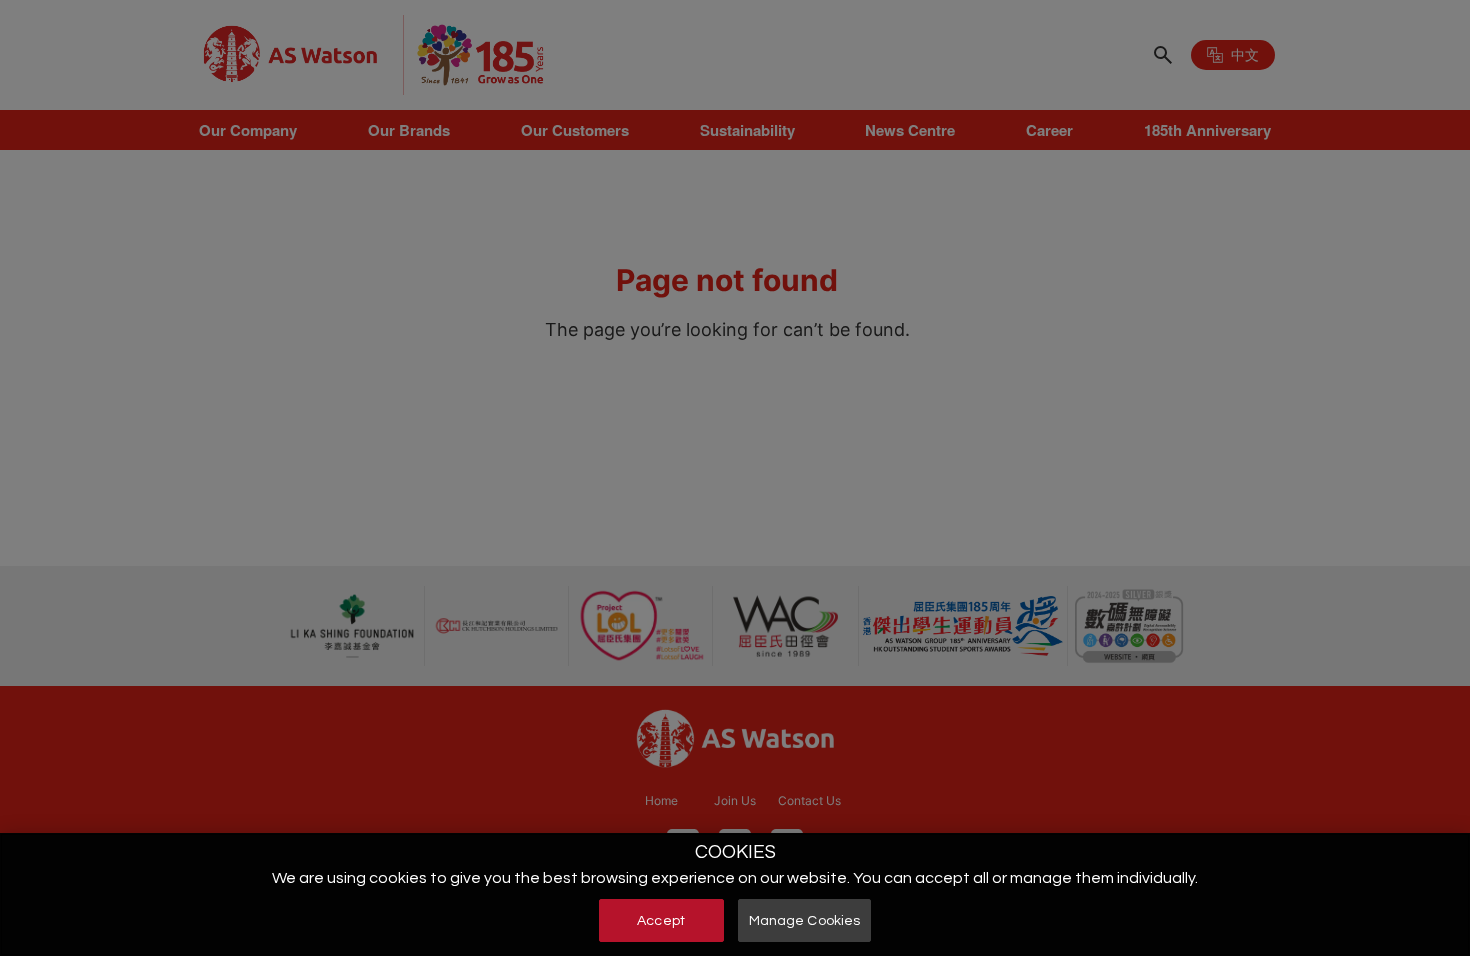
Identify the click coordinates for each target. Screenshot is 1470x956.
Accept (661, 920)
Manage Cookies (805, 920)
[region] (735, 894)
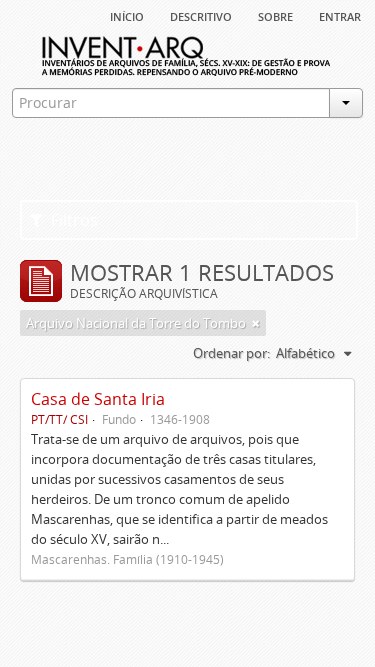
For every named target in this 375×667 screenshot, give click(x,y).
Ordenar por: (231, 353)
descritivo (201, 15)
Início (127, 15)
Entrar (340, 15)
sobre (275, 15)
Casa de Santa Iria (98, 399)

_Task_
Report how many lines in the listing include the word "target". Give nothing but the count.

_Problem solution_
2